Les gérants d’actifs craignent l’oligopole des fournisseurs de données
Le sujet de la donnée est un enjeu clé pour les asset managers depuis longtemps. Mais avec les obligations de reporting déjà annoncées ou qui sont à venir dans le domaine de l’ESG (environnement, social et gouvernance), l’enjeu devient gigantesque. C'était un des thèmes abordé lors d’une conférence de l’Association française de la gestion financière (AFG) ce 7 octobre à l’occasion de l’Invest Week Paris. Interrogée sur les travaux en cours de l’Autorité des marchés financiers (AMF) sur la question du prix «parfois exorbitant» pratiqué par les fournisseurs de données et de la non-normalisation des données qui oblige les gérants à prendre plusieurs fournisseurs, l’AMF n’a pu faire qu’un constat d’impuissance, tout au moins à court terme.
«Nous sommes conscients du caractère presque monopolistique de ces prestataires, a ainsi déclaré en préambule Bastien Rosspopoff, de la division supervision transversale à l’AMF. On constate aussi parfois les contradictions assez importantes qu’il peut y avoir. Par exemple, quand le réglement SFDR demande de communiquer des métriques sur les données extra financières des portefeuilles, on sait très bien que derrière, le prestataire de données va vous dire que vous avez communiqué une métrique qui est liée à une donnée qu’il vous a fournie et que donc, ce n’est plus le même tarif.» Face à cette situation, Bastien Rosspopoff a rappelé que l’AMF avait proposé un cadre pour essayer de les réglementer et normaliser leurs travaux. «Mais à très court terme malheureusement, cette situation reste inévitable.

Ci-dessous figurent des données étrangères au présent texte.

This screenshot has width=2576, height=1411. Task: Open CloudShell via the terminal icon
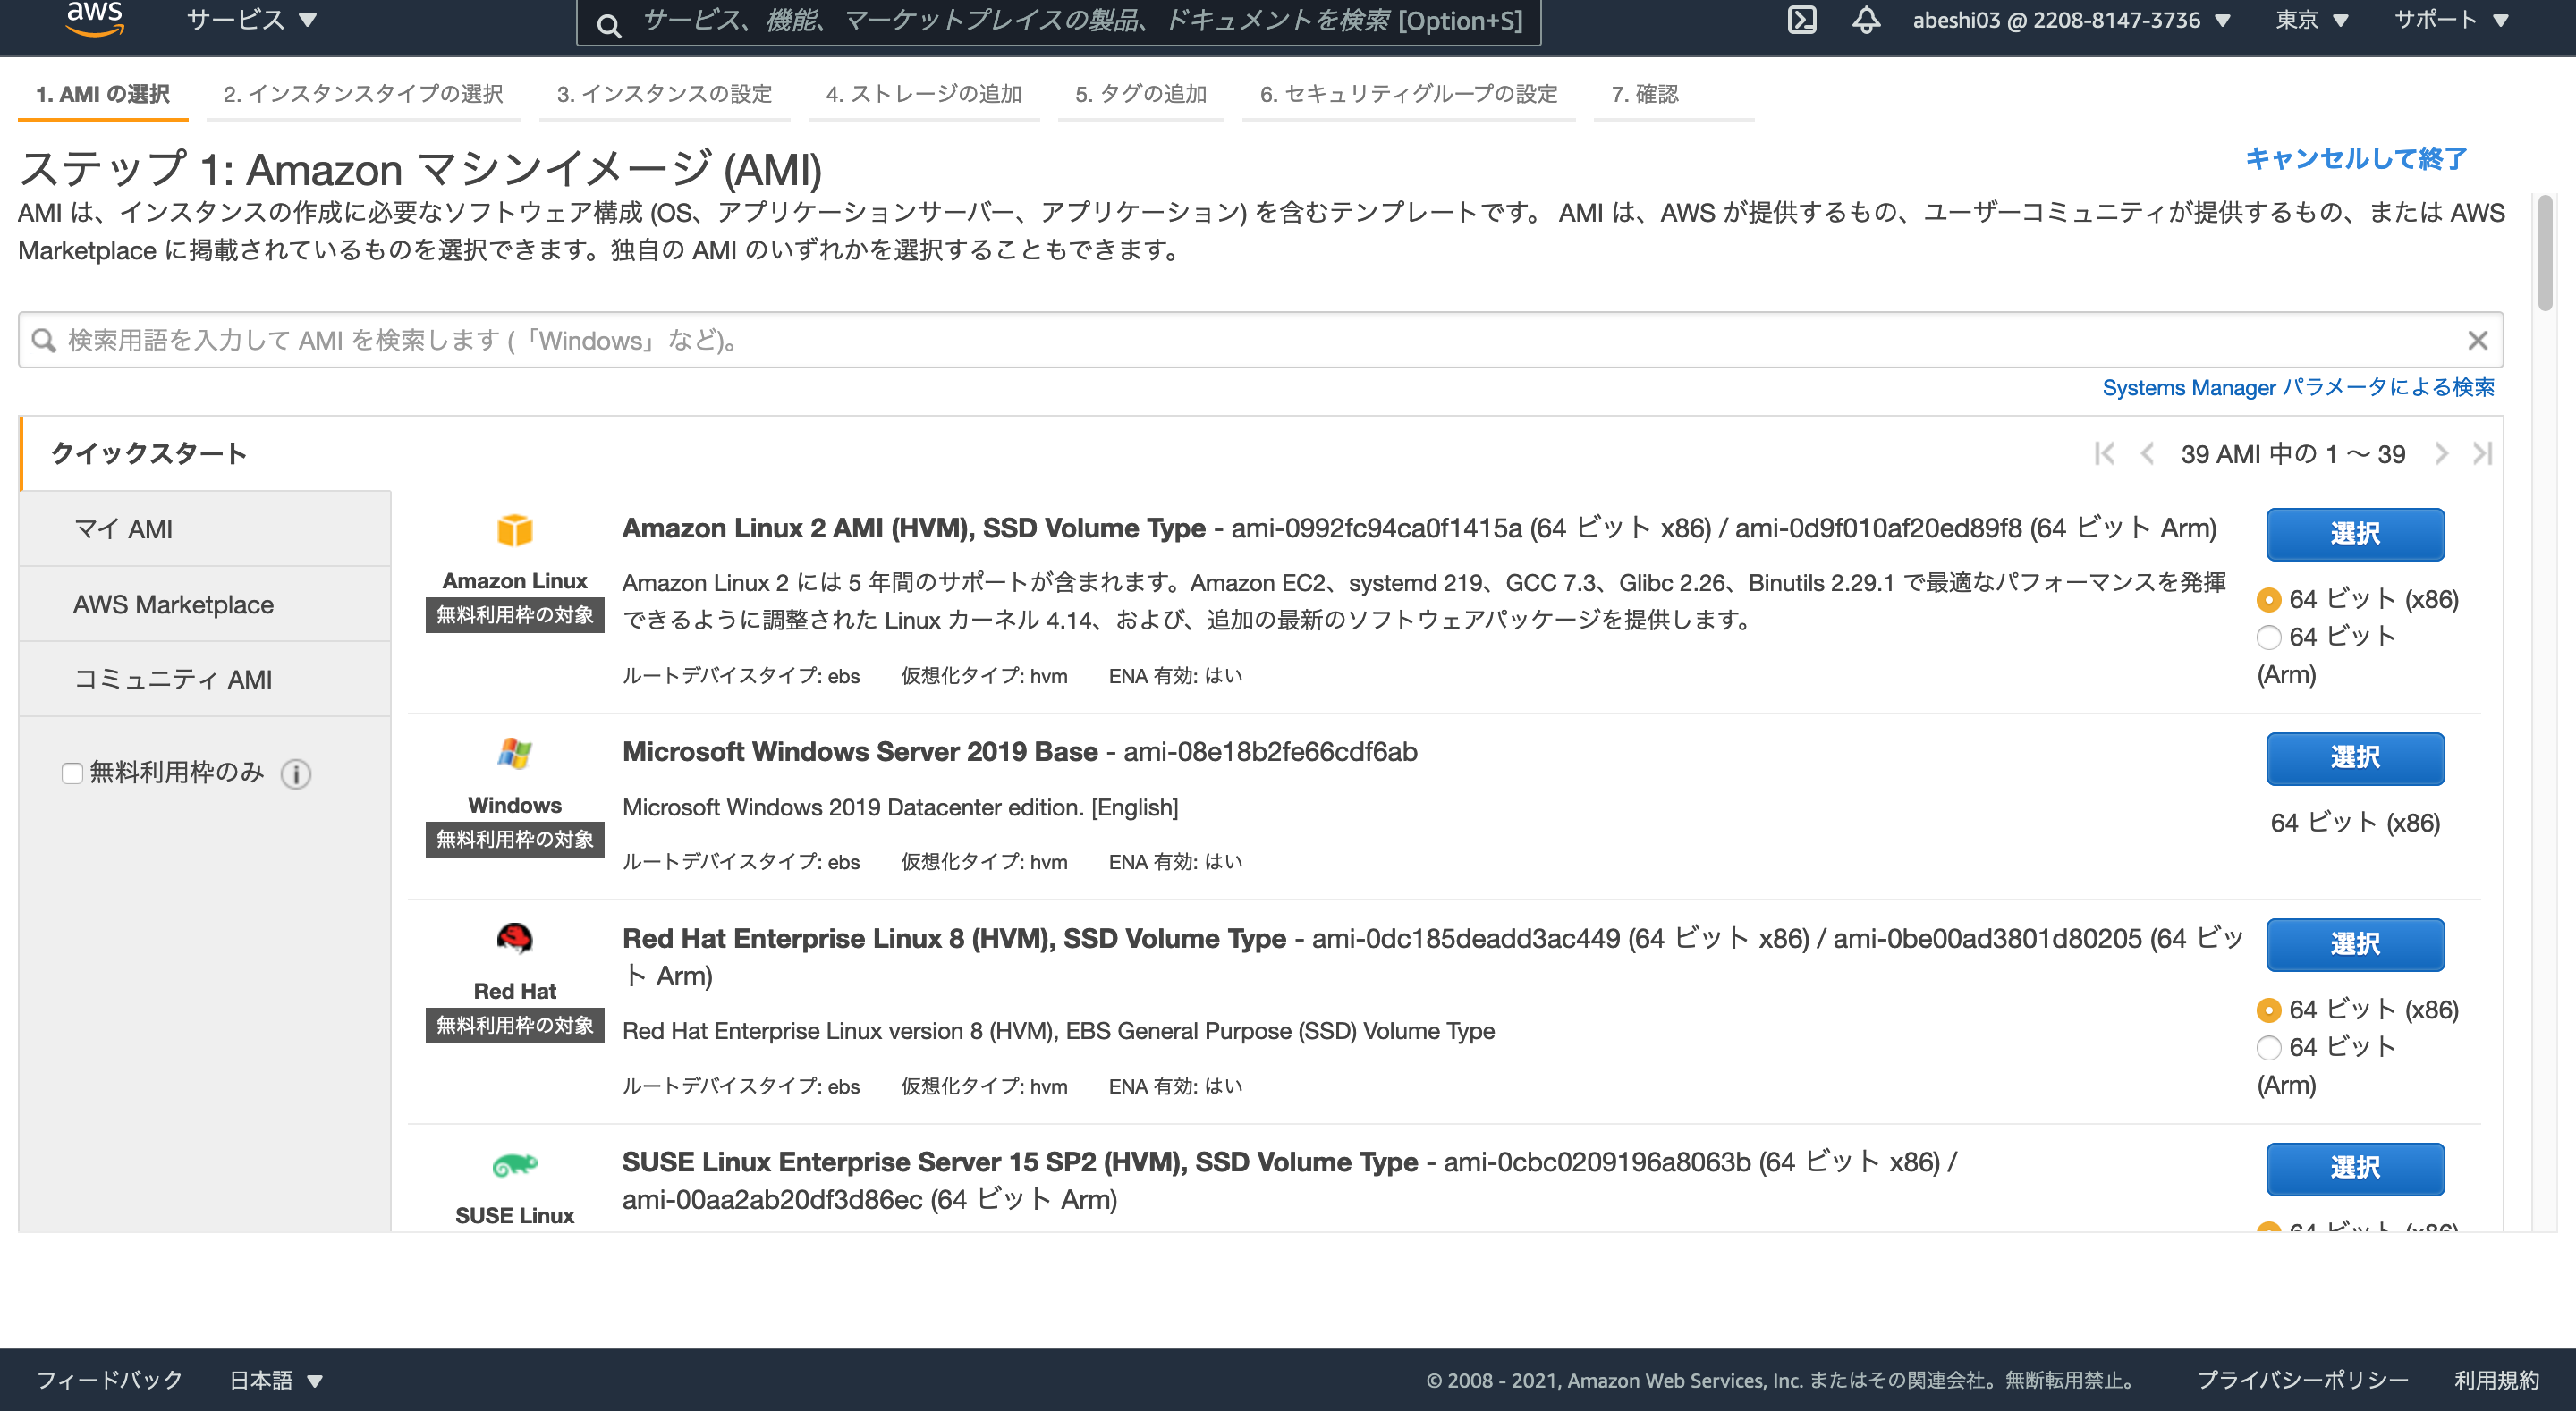click(x=1803, y=19)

La publication obligatoire de métriques extra-financières pour des produits durables va nécessairement impliquer un renchérissement du coût des fournisseurs de données en 2022, c’est certain», a-t-il regretté.
Ouverture
Il a aussi rappelé que plusieurs travaux étaient en cours pour essayer de rendre la donnée des émetteurs «publique, disponible et de bonne qualité» pour ne pas avoir à enrichir «cette rente de situation» vécue par les fournisseurs. Si en France, il existe déjà le projet «Impact», des travaux vont aussi bientôt commencer au niveau européen. Pierre-Emmanuel Beluche, chef du bureau finance durable, droits des sociétés, comptabilité et gouvernance des entreprises à la Direction générale du Trésor, a ainsi rappelé l’existence d’un projet de base de données européennes, à la fois sur les données financières et celles extra-financières des entreprises.
Ce projet baptisé «Esap» pour «European single access point» est «dans la feuille de route de l’Union des marchés de capitaux (CMU) et devrait émerger à partir de l’année prochaine», a-t-il assuré. Mais il faudra ensuite construire cette base de données. «La Commission européenne va très probablement procéder à un appel d’offres mais cela va prendre un peu de temps», a-t-il indiqué. Et d’ajouter «il y a également un enjeu de régulation des fournisseurs de données comme on l’a fait il y a quelques années avec les agences de notation de crédit. (...) il faudrait trouver des coalitions de grands acteurs privés, pourquoi pas dans le cadre de l’Esap».